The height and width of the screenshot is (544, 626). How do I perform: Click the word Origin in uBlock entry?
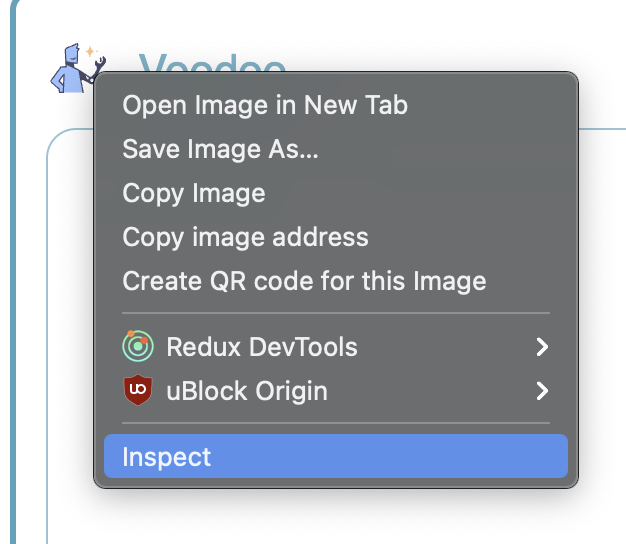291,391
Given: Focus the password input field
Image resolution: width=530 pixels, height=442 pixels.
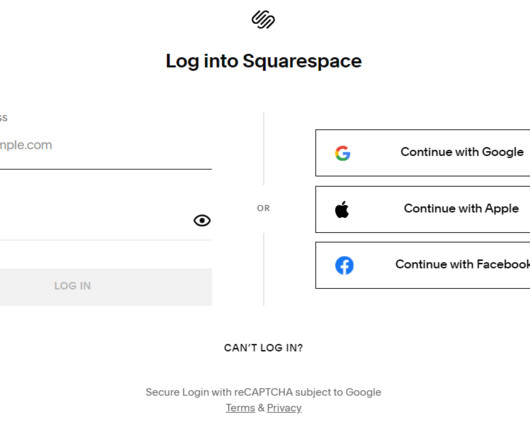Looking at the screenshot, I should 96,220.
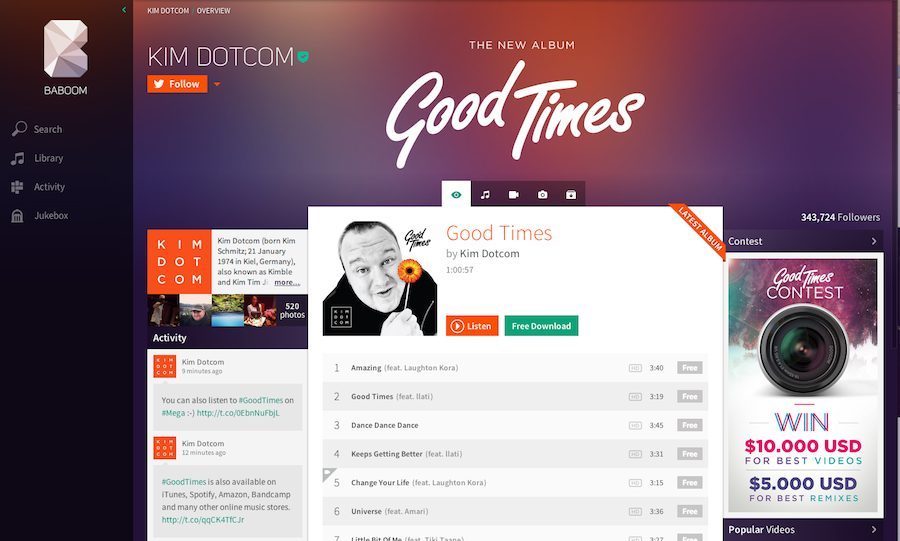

-- -- --

## Task objective
Starting at the line that holds "Image resolution: width=530", copy each line exactly through the end of the material above, keeping both ends and dropping the pictures.

## Answer below
Image resolution: width=530 pixels, height=442 pixels.
Looking at the screenshot, I should 96,220.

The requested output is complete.